'''

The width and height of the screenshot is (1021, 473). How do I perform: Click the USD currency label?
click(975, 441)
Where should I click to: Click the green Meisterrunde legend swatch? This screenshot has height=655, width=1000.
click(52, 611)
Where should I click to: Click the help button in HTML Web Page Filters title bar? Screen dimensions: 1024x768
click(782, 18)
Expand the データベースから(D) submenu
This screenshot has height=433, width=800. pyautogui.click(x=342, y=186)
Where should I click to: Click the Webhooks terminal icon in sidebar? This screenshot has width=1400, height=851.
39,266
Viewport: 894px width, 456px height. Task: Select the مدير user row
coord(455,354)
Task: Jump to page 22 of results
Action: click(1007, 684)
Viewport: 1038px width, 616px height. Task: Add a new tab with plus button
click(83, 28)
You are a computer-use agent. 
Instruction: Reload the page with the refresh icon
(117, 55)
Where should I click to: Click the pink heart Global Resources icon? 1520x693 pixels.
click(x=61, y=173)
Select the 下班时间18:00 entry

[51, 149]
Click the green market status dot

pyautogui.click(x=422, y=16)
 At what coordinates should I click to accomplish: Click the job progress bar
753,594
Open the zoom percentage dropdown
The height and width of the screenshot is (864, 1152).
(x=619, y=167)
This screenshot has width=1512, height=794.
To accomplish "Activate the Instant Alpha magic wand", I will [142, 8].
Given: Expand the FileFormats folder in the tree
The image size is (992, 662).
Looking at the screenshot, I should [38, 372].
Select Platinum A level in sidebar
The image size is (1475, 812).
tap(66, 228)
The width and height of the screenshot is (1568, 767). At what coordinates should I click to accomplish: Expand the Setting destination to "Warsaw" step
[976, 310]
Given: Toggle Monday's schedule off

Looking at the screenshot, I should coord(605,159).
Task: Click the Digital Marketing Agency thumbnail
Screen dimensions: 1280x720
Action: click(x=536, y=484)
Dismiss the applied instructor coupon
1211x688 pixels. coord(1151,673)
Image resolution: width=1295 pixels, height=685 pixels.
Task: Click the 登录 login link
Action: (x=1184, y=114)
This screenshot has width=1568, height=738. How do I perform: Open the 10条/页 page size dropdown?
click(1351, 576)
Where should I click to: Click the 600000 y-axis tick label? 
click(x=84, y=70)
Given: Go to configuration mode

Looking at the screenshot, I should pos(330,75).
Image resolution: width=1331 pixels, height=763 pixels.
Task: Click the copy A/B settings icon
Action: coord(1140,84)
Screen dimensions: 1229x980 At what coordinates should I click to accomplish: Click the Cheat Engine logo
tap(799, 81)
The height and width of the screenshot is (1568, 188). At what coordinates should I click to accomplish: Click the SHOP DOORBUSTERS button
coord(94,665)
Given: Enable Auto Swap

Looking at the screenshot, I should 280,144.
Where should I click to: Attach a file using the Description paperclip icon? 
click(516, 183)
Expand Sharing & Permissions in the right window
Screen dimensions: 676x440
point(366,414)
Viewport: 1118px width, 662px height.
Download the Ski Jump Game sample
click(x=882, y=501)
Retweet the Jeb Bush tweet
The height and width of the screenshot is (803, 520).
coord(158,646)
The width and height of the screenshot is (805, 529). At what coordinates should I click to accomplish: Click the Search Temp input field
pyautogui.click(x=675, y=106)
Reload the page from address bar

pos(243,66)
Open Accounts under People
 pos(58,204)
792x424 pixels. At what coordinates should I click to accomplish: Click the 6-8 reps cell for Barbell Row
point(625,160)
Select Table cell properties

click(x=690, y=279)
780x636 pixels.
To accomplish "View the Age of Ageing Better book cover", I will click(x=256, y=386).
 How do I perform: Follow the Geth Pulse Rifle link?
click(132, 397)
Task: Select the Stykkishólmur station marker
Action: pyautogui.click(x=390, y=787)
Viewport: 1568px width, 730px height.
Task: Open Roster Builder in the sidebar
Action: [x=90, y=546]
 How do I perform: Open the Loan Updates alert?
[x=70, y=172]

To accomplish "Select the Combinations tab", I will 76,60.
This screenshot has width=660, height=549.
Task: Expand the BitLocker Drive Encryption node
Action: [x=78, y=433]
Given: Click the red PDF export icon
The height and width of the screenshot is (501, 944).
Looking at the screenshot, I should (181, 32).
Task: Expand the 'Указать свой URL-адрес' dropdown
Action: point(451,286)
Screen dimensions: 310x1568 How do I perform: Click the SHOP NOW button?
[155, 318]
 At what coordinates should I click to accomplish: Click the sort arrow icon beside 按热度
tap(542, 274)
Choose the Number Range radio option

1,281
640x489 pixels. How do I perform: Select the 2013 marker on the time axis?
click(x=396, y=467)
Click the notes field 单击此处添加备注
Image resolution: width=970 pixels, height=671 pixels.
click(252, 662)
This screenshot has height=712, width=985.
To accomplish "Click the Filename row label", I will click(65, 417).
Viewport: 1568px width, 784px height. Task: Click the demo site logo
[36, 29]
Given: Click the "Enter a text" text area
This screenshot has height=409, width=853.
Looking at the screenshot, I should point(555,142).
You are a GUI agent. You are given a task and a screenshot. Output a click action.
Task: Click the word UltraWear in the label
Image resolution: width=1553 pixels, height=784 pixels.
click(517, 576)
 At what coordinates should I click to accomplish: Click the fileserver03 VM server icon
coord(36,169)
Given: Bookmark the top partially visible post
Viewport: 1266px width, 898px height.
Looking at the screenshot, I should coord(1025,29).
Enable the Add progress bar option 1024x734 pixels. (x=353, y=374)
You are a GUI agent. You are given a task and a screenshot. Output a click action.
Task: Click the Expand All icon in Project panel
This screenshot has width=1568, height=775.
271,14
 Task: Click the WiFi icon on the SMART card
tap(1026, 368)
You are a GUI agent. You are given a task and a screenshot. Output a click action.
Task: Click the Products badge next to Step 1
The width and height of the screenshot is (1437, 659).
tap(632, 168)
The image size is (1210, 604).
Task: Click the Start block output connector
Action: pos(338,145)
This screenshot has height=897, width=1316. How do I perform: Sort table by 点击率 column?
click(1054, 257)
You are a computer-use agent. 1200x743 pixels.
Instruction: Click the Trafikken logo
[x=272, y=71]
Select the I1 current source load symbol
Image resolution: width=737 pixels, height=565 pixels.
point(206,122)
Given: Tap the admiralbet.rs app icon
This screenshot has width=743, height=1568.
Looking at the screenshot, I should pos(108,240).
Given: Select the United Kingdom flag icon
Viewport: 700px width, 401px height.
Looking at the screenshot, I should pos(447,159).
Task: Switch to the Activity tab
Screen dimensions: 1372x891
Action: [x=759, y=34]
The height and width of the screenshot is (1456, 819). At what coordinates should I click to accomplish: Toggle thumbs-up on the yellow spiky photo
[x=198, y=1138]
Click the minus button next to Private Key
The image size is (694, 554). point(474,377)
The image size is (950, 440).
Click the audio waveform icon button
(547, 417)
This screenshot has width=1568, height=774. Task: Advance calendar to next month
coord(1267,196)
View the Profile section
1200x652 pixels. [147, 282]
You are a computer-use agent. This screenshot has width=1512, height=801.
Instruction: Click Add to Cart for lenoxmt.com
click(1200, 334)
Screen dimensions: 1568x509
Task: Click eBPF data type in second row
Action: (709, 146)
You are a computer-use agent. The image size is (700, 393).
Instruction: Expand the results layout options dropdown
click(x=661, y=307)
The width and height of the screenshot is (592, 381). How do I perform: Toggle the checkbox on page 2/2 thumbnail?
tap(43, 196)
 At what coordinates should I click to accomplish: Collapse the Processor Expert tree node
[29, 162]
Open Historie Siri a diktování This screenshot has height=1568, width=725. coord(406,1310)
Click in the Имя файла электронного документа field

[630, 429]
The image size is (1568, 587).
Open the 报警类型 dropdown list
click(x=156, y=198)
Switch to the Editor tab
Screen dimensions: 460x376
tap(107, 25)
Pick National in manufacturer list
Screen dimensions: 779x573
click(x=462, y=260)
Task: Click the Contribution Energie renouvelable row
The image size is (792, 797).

'''

Task to complete: Give the data again in full, keeping every line as it was.

Answer space:
The width and height of the screenshot is (1021, 473). How do I perform: Click the USD currency label?
click(975, 441)
Where should I click to: Click the green Meisterrunde legend swatch? This screenshot has height=655, width=1000.
click(52, 611)
Where should I click to: Click the help button in HTML Web Page Filters title bar? Screen dimensions: 1024x768
click(782, 18)
Expand the データベースから(D) submenu
This screenshot has height=433, width=800. pyautogui.click(x=342, y=186)
Where should I click to: Click the Webhooks terminal icon in sidebar? This screenshot has width=1400, height=851.
39,266
Viewport: 894px width, 456px height. Task: Select the مدير user row
coord(455,354)
Task: Jump to page 22 of results
Action: click(1007, 684)
Viewport: 1038px width, 616px height. Task: Add a new tab with plus button
click(83, 28)
You are a computer-use agent. 
Instruction: Reload the page with the refresh icon
(117, 55)
Where should I click to: Click the pink heart Global Resources icon? 1520x693 pixels.
click(x=61, y=173)
Select the 下班时间18:00 entry

[51, 149]
Click the green market status dot

pyautogui.click(x=422, y=16)
 At what coordinates should I click to accomplish: Click the job progress bar
753,594
Open the zoom percentage dropdown
The height and width of the screenshot is (864, 1152).
(x=619, y=167)
This screenshot has width=1512, height=794.
To accomplish "Activate the Instant Alpha magic wand", I will [142, 8].
Given: Expand the FileFormats folder in the tree
The image size is (992, 662).
Looking at the screenshot, I should [38, 372].
Select Platinum A level in sidebar
The image size is (1475, 812).
tap(66, 228)
The width and height of the screenshot is (1568, 767). At what coordinates should I click to accomplish: Expand the Setting destination to "Warsaw" step
[976, 310]
Given: Toggle Monday's schedule off

Looking at the screenshot, I should coord(605,159).
Task: Click the Digital Marketing Agency thumbnail
Screen dimensions: 1280x720
Action: click(x=536, y=484)
Dismiss the applied instructor coupon
1211x688 pixels. coord(1151,673)
Image resolution: width=1295 pixels, height=685 pixels.
Task: Click the 登录 login link
Action: (x=1184, y=114)
This screenshot has width=1568, height=738. How do I perform: Open the 10条/页 page size dropdown?
click(1351, 576)
Where should I click to: Click the 600000 y-axis tick label? 
click(x=84, y=70)
Given: Go to configuration mode

Looking at the screenshot, I should pos(330,75).
Image resolution: width=1331 pixels, height=763 pixels.
Task: Click the copy A/B settings icon
Action: coord(1140,84)
Screen dimensions: 1229x980 At what coordinates should I click to accomplish: Click the Cheat Engine logo
tap(799, 81)
The height and width of the screenshot is (1568, 188). At what coordinates should I click to accomplish: Click the SHOP DOORBUSTERS button
coord(94,665)
Given: Enable Auto Swap

Looking at the screenshot, I should 280,144.
Where should I click to: Attach a file using the Description paperclip icon? 
click(516, 183)
Expand Sharing & Permissions in the right window
Screen dimensions: 676x440
point(366,414)
Viewport: 1118px width, 662px height.
Download the Ski Jump Game sample
click(x=882, y=501)
Retweet the Jeb Bush tweet
The height and width of the screenshot is (803, 520).
coord(158,646)
The width and height of the screenshot is (805, 529). At what coordinates should I click to accomplish: Click the Search Temp input field
pyautogui.click(x=675, y=106)
Reload the page from address bar

pos(243,66)
Open Accounts under People
 pos(58,204)
792x424 pixels. At what coordinates should I click to accomplish: Click the 6-8 reps cell for Barbell Row
point(625,160)
Select Table cell properties

click(x=690, y=279)
780x636 pixels.
To accomplish "View the Age of Ageing Better book cover", I will click(x=256, y=386).
 How do I perform: Follow the Geth Pulse Rifle link?
click(132, 397)
Task: Select the Stykkishólmur station marker
Action: pyautogui.click(x=390, y=787)
Viewport: 1568px width, 730px height.
Task: Open Roster Builder in the sidebar
Action: [x=90, y=546]
 How do I perform: Open the Loan Updates alert?
[x=70, y=172]

To accomplish "Select the Combinations tab", I will 76,60.
This screenshot has width=660, height=549.
Task: Expand the BitLocker Drive Encryption node
Action: [x=78, y=433]
Given: Click the red PDF export icon
The height and width of the screenshot is (501, 944).
Looking at the screenshot, I should (181, 32).
Task: Expand the 'Указать свой URL-адрес' dropdown
Action: point(451,286)
Screen dimensions: 310x1568 How do I perform: Click the SHOP NOW button?
[155, 318]
 At what coordinates should I click to accomplish: Click the sort arrow icon beside 按热度
tap(542, 274)
Choose the Number Range radio option

1,281
640x489 pixels. How do I perform: Select the 2013 marker on the time axis?
click(x=396, y=467)
Click the notes field 单击此处添加备注
Image resolution: width=970 pixels, height=671 pixels.
click(252, 662)
This screenshot has height=712, width=985.
To accomplish "Click the Filename row label", I will click(65, 417).
Viewport: 1568px width, 784px height. Task: Click the demo site logo
[36, 29]
Given: Click the "Enter a text" text area
This screenshot has height=409, width=853.
Looking at the screenshot, I should point(555,142).
You are a GUI agent. You are given a task and a screenshot. Output a click action.
Task: Click the word UltraWear in the label
Image resolution: width=1553 pixels, height=784 pixels.
click(517, 576)
 At what coordinates should I click to accomplish: Click the fileserver03 VM server icon
coord(36,169)
Given: Bookmark the top partially visible post
Viewport: 1266px width, 898px height.
Looking at the screenshot, I should coord(1025,29).
Enable the Add progress bar option 1024x734 pixels. (x=353, y=374)
You are a GUI agent. You are given a task and a screenshot. Output a click action.
Task: Click the Expand All icon in Project panel
This screenshot has width=1568, height=775.
271,14
 Task: Click the WiFi icon on the SMART card
tap(1026, 368)
You are a GUI agent. You are given a task and a screenshot. Output a click action.
Task: Click the Products badge next to Step 1
The width and height of the screenshot is (1437, 659).
tap(632, 168)
The image size is (1210, 604).
Task: Click the Start block output connector
Action: pos(338,145)
This screenshot has height=897, width=1316. How do I perform: Sort table by 点击率 column?
click(1054, 257)
You are a computer-use agent. 1200x743 pixels.
Instruction: Click the Trafikken logo
[x=272, y=71]
Select the I1 current source load symbol
Image resolution: width=737 pixels, height=565 pixels.
point(206,122)
Given: Tap the admiralbet.rs app icon
This screenshot has width=743, height=1568.
Looking at the screenshot, I should pos(108,240).
Given: Select the United Kingdom flag icon
Viewport: 700px width, 401px height.
Looking at the screenshot, I should pos(447,159).
Task: Switch to the Activity tab
Screen dimensions: 1372x891
Action: [x=759, y=34]
The height and width of the screenshot is (1456, 819). At what coordinates should I click to accomplish: Toggle thumbs-up on the yellow spiky photo
[x=198, y=1138]
Click the minus button next to Private Key
The image size is (694, 554). point(474,377)
The image size is (950, 440).
Click the audio waveform icon button
(547, 417)
This screenshot has width=1568, height=774. Task: Advance calendar to next month
coord(1267,196)
View the Profile section
1200x652 pixels. [147, 282]
You are a computer-use agent. This screenshot has width=1512, height=801.
Instruction: Click Add to Cart for lenoxmt.com
click(1200, 334)
Screen dimensions: 1568x509
Task: Click eBPF data type in second row
Action: (709, 146)
You are a computer-use agent. The image size is (700, 393).
Instruction: Expand the results layout options dropdown
click(x=661, y=307)
The width and height of the screenshot is (592, 381). How do I perform: Toggle the checkbox on page 2/2 thumbnail?
tap(43, 196)
 At what coordinates should I click to accomplish: Collapse the Processor Expert tree node
[29, 162]
Open Historie Siri a diktování This screenshot has height=1568, width=725. coord(406,1310)
Click in the Имя файла электронного документа field

[630, 429]
The image size is (1568, 587).
Open the 报警类型 dropdown list
click(x=156, y=198)
Switch to the Editor tab
Screen dimensions: 460x376
tap(107, 25)
Pick National in manufacturer list
Screen dimensions: 779x573
click(x=462, y=260)
Task: Click the Contribution Energie renouvelable row
The image size is (792, 797).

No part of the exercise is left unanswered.